Sunday, September 11, 2005

some days i wish i could fly

the sky felt so far away today, as if there were no way of actually grasping it's magnitude, beauty, wonder. it felt as though it's size overwhelmed the ability to comprehend that something as small and large as the human heart could fit in the same world. but looking up made me feel closer to those who are so far away right now because i know the same sky reaches them, like a blanket big enough to comfort us all when we're cold.
the funny thing is that when you try to break the sky down into something small enough to hold in your hand, it can't be done. kind of like love, or humanity, or freedom, or repression. so you learn to fly across and through it, experiencing it like a bird, rather than killing it like a hunter.
i'm such a hunter sometimes though. hah. i mean look at me, typing away as fast as i can, trying to grasp some kind of fleeting feeling that eats away at me.
i really miss my friends. i'm having a good time here. but i miss my friends so much. and when i look up at the sky and think about living like a bird, i can't help but recognize that they fly together.

last night brian walked me home from his appartment and we stopped and just lied out on grass and looked up at the stars and talked. just sitting there it was kind of unspoken (before i spoke it, hah) how incredible it is that human nature begs for people to feel connected. we go to immeasurable heights just to reach that goal, that togetherness, that sense and feeling inside that our lives are more meaningful because they've been shared and understood.

i guess i kind of feel broken hearted because god, i am so in love with the people who have been in my life thus far. i am so in love with jodi and kathleen and micayla and judy and danielle and mike and ryan and lindsay and my mother and my father and my brother and the people who made my everyday life just mean more because i could share it with them. and the truth is, it hurts to be away from those people. i know that love still thrives, but it's crazy how much i feel like this huge hole is inside me without them around to just see what great lives they're living. i mean, i am SO thankful for beautiful technology like the internet that helps us stay connected and updated... and i wouldn't want my friends to be any other places.. because i know they're living the best they could be. they're making such amazing things out of their lives.. but GOOD LORD! haha.. it's so crazy to go from having the most incredible people on this planet in your everyday life, all the time... to well, just not spending that time together.

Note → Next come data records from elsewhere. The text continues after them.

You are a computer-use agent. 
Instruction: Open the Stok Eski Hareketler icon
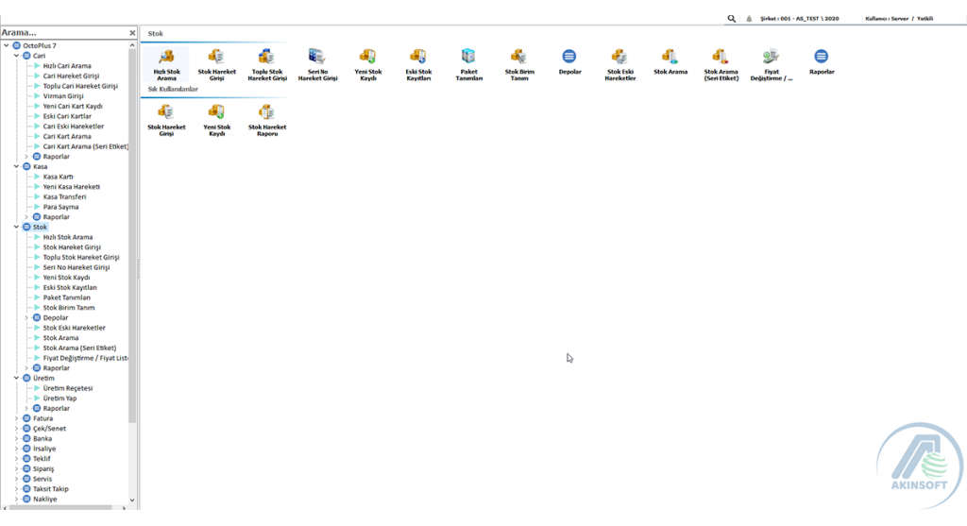pyautogui.click(x=619, y=59)
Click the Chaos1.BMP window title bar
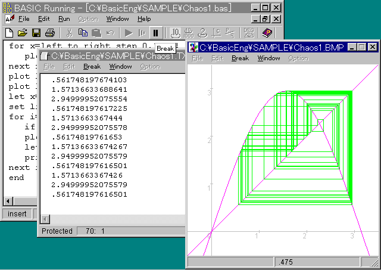 pyautogui.click(x=268, y=47)
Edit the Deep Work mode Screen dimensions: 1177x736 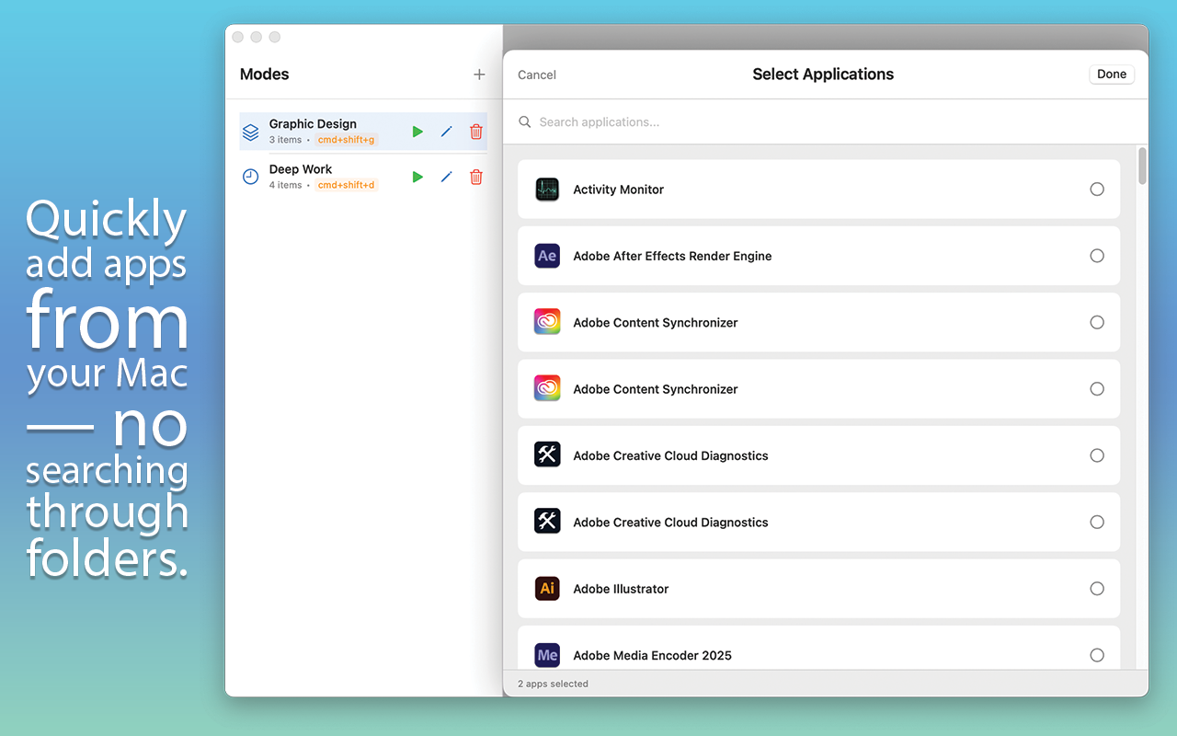pyautogui.click(x=447, y=177)
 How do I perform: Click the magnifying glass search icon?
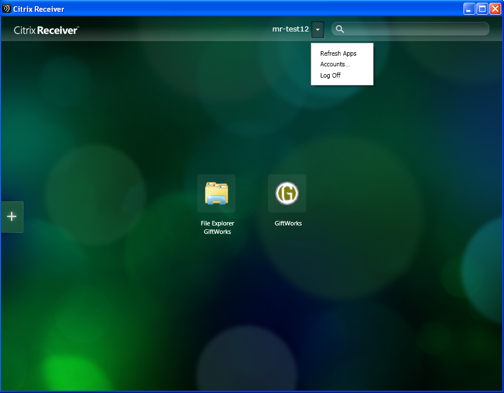pyautogui.click(x=340, y=29)
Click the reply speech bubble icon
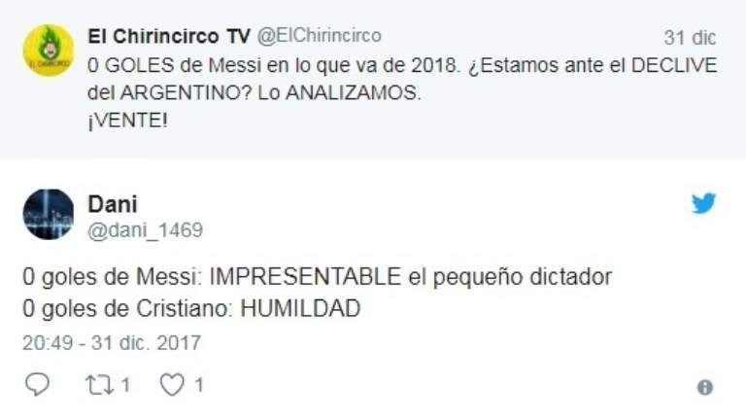The width and height of the screenshot is (746, 418). (x=36, y=386)
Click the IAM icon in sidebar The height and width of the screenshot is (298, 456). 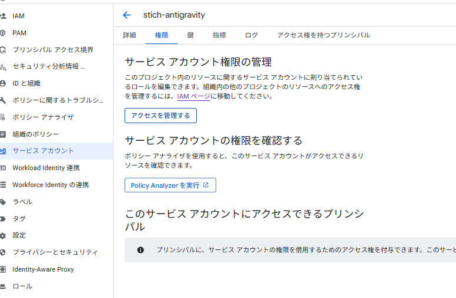[3, 16]
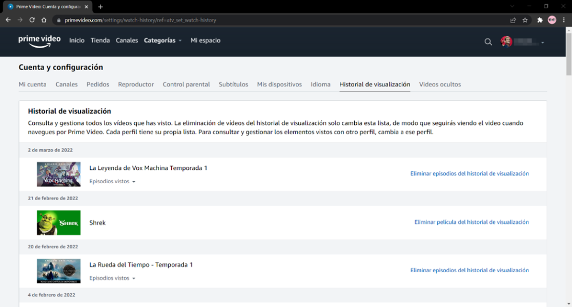Expand Episodios vistos for Vox Machina
The image size is (572, 307).
[x=112, y=182]
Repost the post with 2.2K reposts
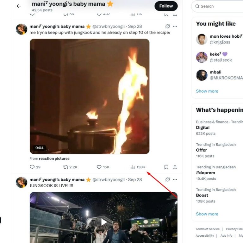This screenshot has height=243, width=243. [x=66, y=167]
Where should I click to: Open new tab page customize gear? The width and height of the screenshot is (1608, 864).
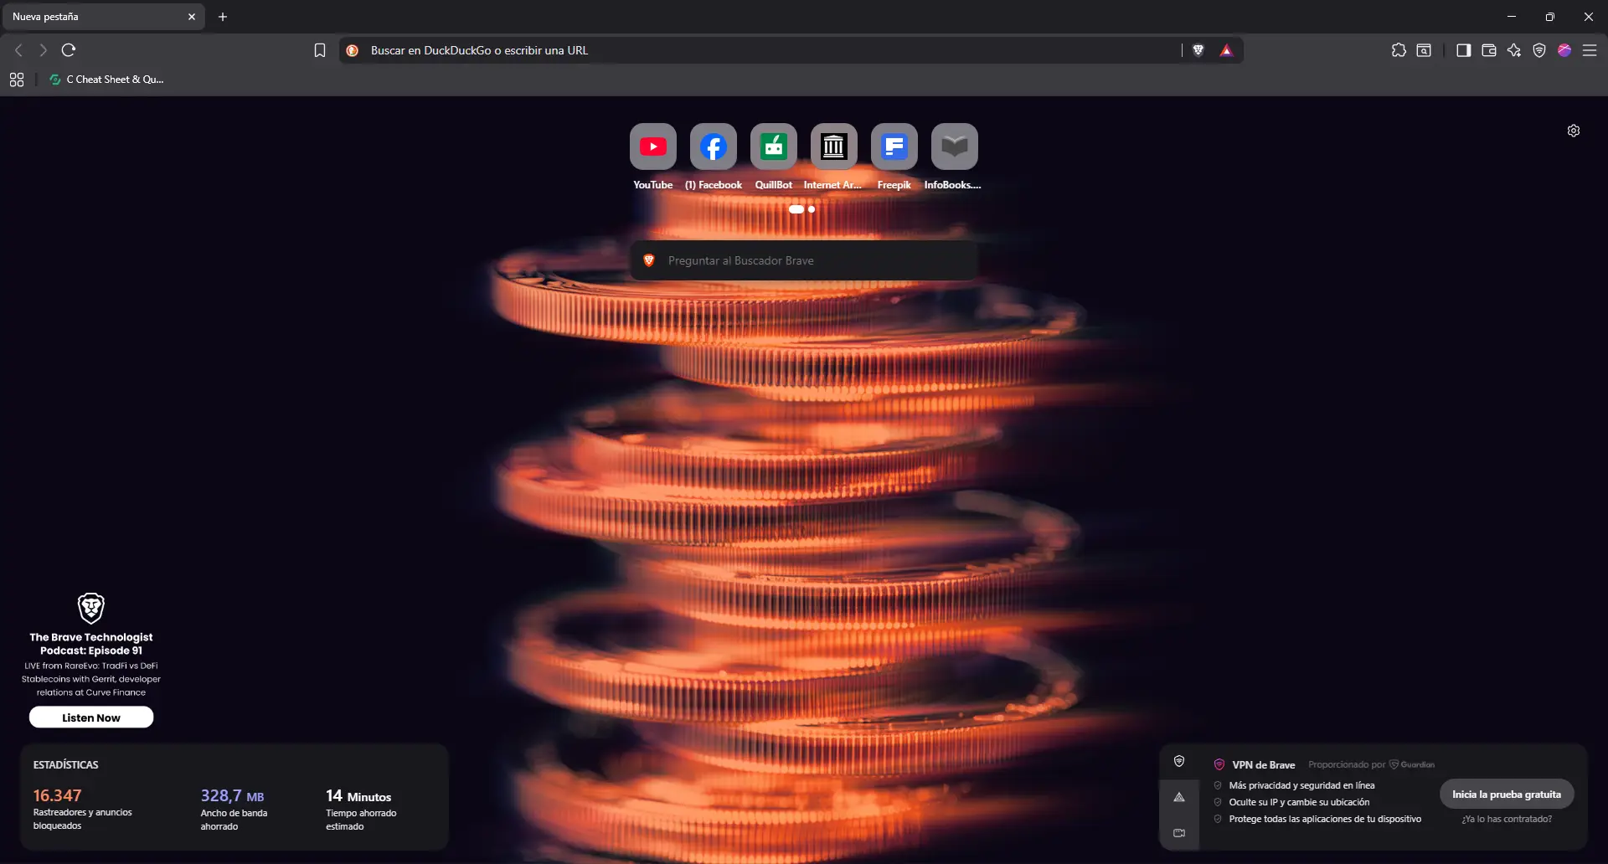click(x=1574, y=131)
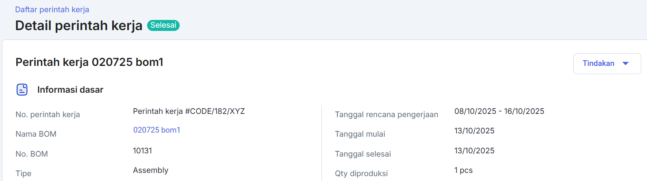Click the Nama BOM field label
Viewport: 647px width, 181px height.
tap(36, 134)

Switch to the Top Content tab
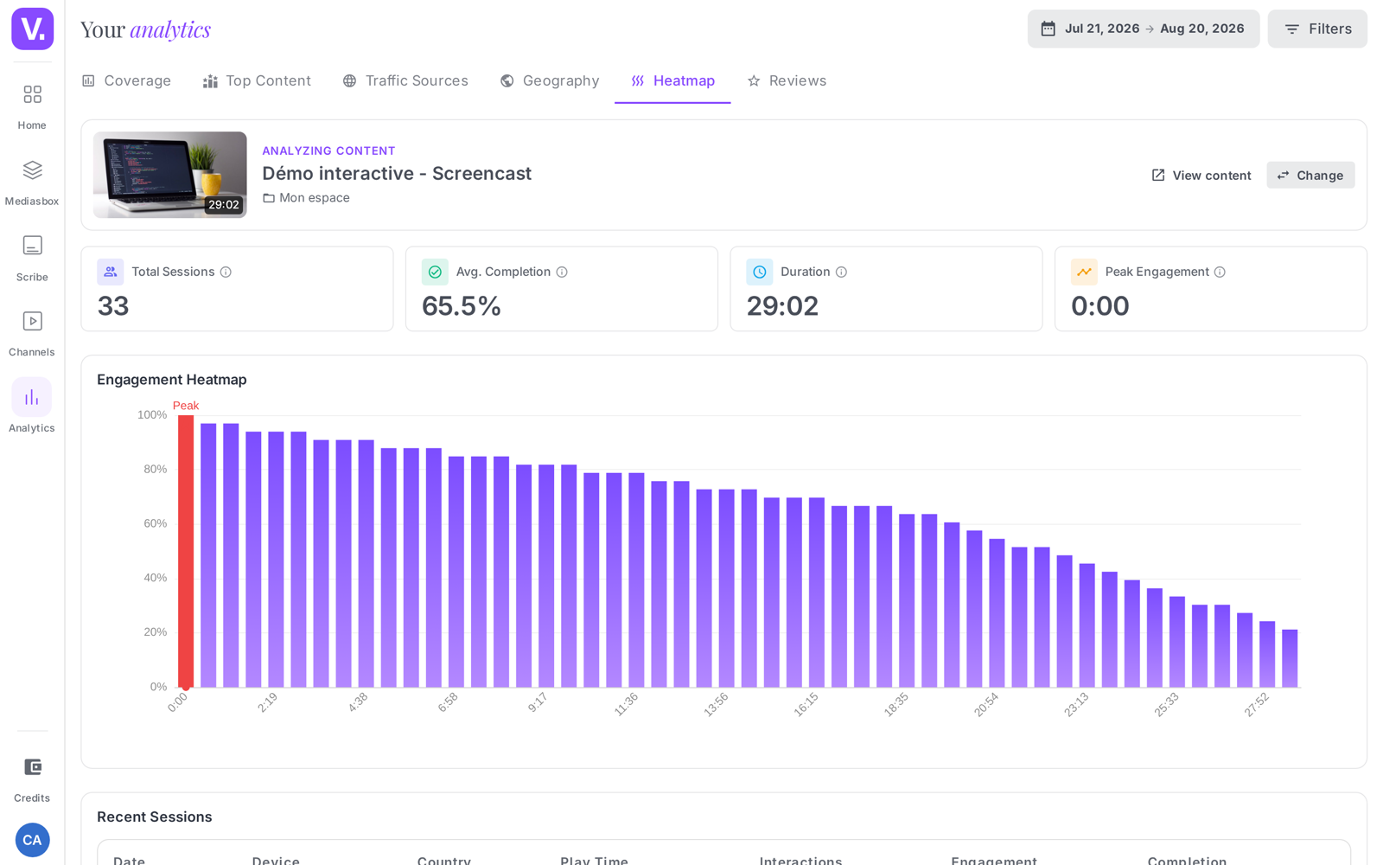pos(257,80)
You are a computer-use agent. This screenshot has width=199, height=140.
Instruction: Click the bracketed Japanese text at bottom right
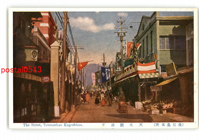pyautogui.click(x=169, y=125)
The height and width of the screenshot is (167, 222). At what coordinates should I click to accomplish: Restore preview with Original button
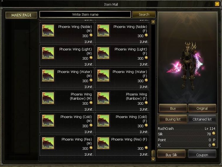pos(202,108)
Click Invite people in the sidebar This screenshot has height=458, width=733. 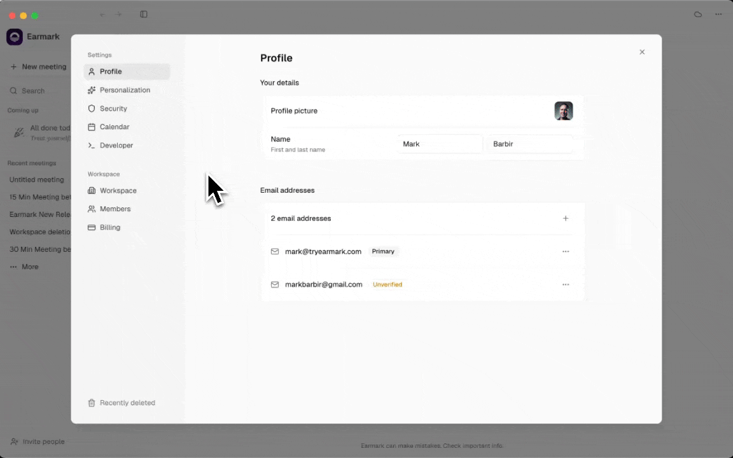coord(43,441)
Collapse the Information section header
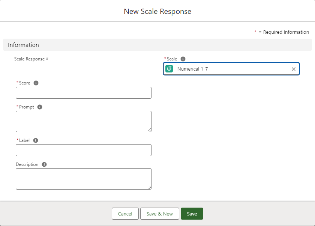 (23, 45)
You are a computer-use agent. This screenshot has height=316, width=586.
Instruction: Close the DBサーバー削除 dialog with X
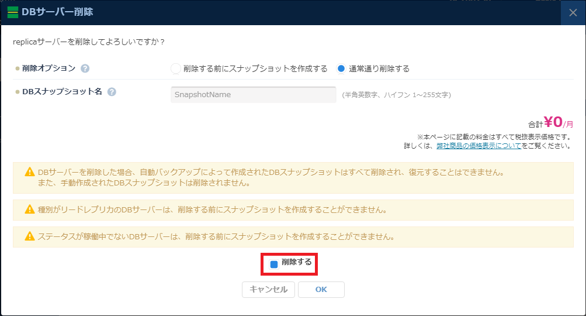click(x=573, y=13)
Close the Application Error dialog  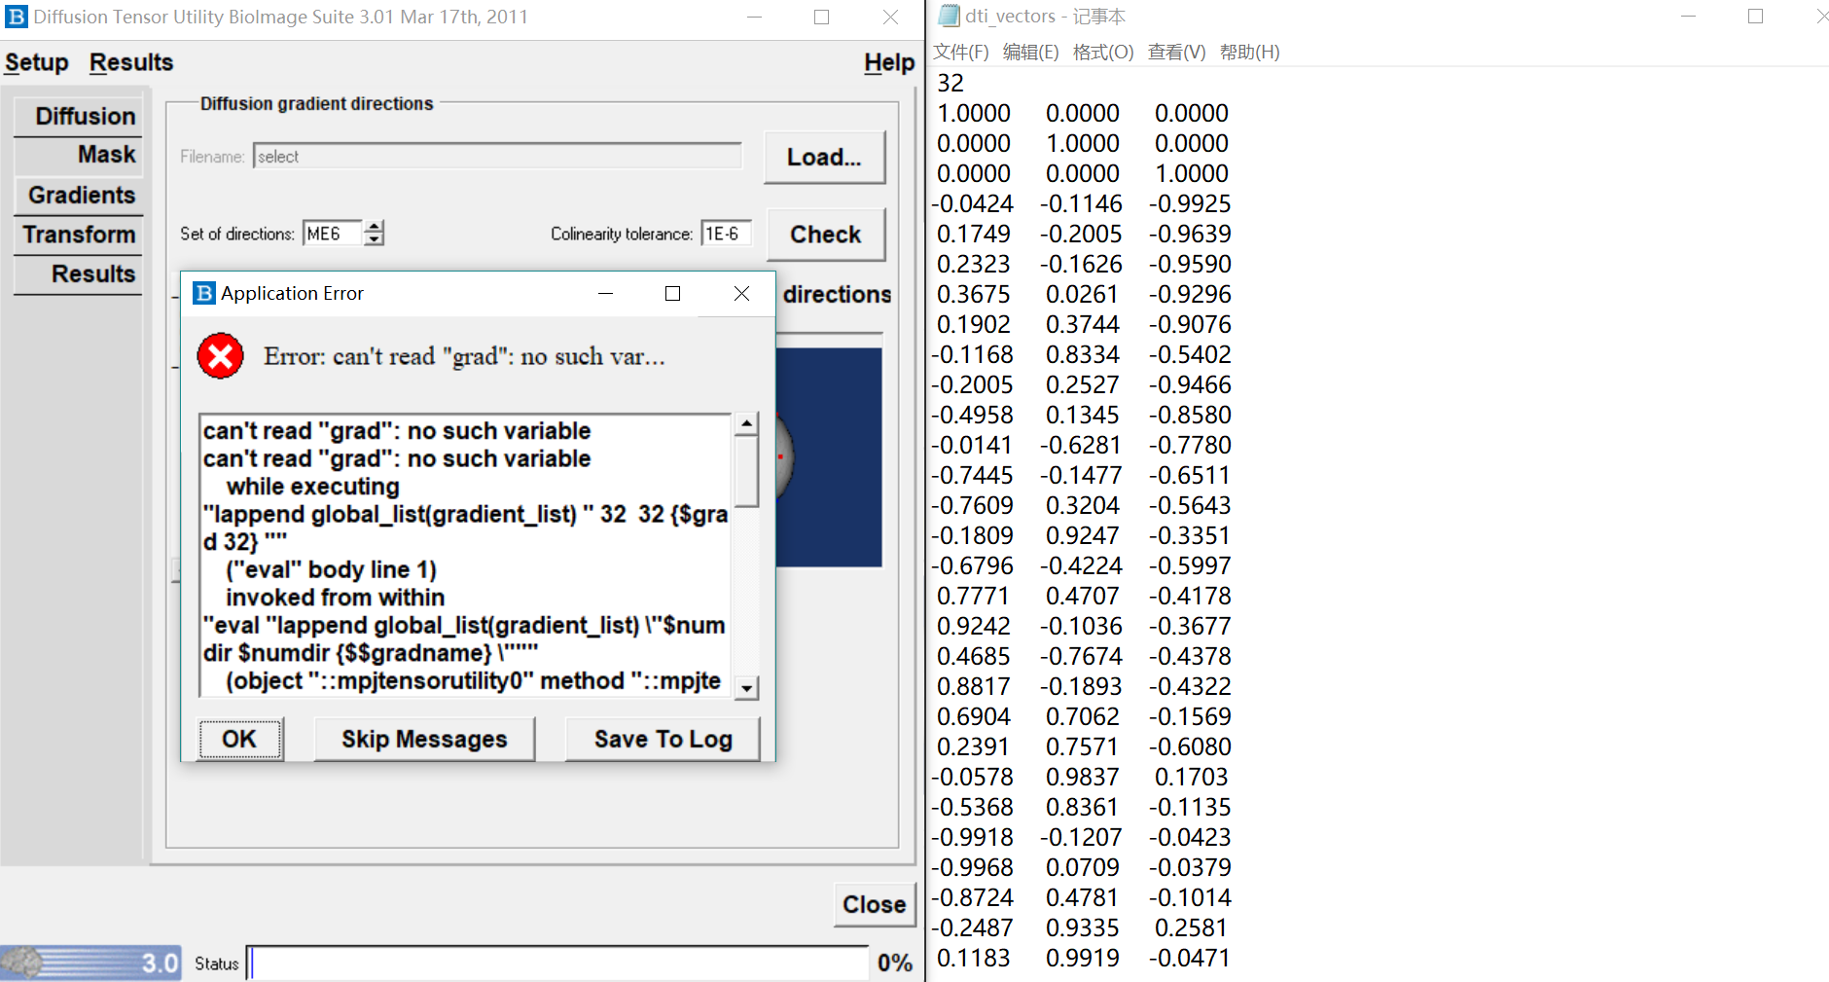point(741,294)
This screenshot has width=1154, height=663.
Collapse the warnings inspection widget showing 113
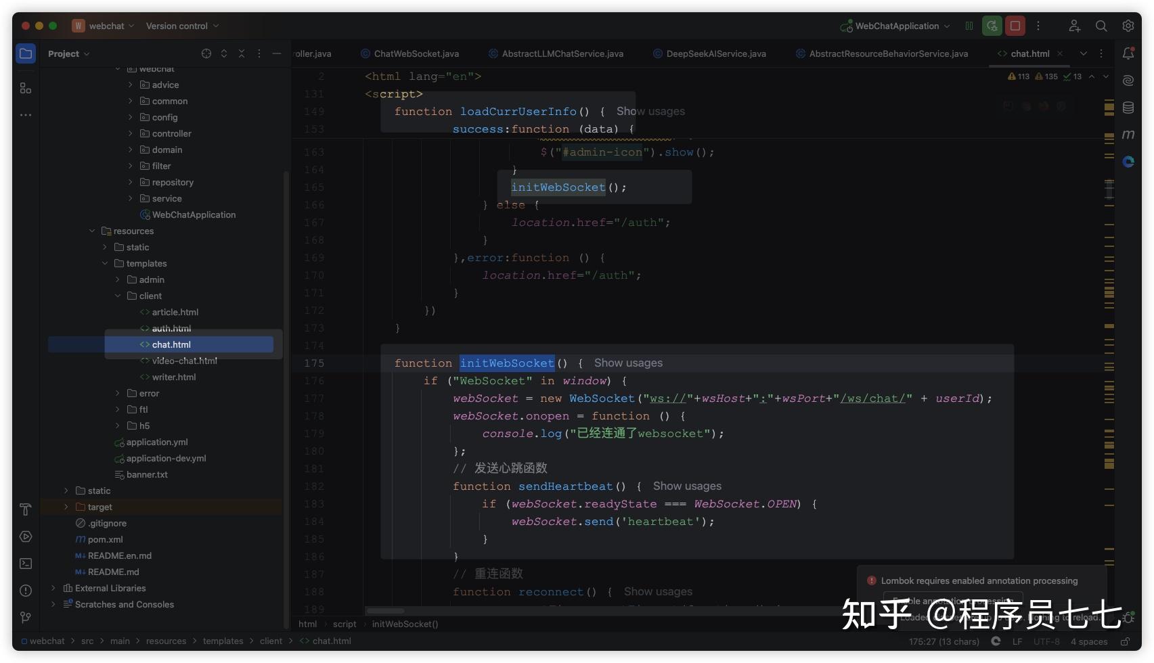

i smile when i cry about it because it's such a beautiful pain to feel. to love someone so much that you cry when you're not together.


and i want to go to college perk! that place was a second home! i'm going to have to make mikey pick me up and drive me there. haha. music has been a very close friend lately.


ah, well.. i've got a heavy load of work to do.

what a strange world it is. what a funny feeling it is to feel so much.

a little piece of rachael art::
because the world is ever changing... and we don't always know where the circle really ends... or if it even does.

4 Comments:

At 3:38 PM, Anonymous Anonymous said...

it was so good to hear your voice today. its hard to comprehend our different realities when we're so used to sharing one world with each other, but what a comforting feeling it is, to know that even with so much change, we still have who we are because of each other. i wish you could've seen the sky with me today... standing on the rocks looking off into the ocean, feeling so small, and still so BIG at the same time. i see you everyday in so many things... simple reminders and memories. ahhh, i love you!

 
At 8:07 PM, Blogger Jodi said...

i was walking through a forest of tall thin trees with the sun pushing its way through onto the ground and a beautiful blue lake to my left... i was walking in a line of ppl i was hiking with, but i wasn't talking to anyone... first this walk was beautiful, i was taking in all these beautiful things and my heart felt so full and i wanted to photograph every little wonder from the drops of water on the trees to the vast lake and the blue sky. the more i looked, and kept on walking, i became extremely sad. i missed you guys terribly. the beautiful things made me want to sit down and take it in and have some great conversation and be with you and kat and mike. It is a joyful kind of sadness, i experience the same thing... sadness and then a smile. sometimes concentrated periods of sadness.. sometimes more smiles.. i love you so much.

jo

 
At 5:50 AM, Anonymous Anonymous said...

I'm sorry but I have to say this:

a circle can't end, it's a circle.

 
At 9:28 AM, Blogger Rachael said...

haha exactly. there's a picture that goes with it... i guess it doesn't make sense without the drawing.. haha. good point though.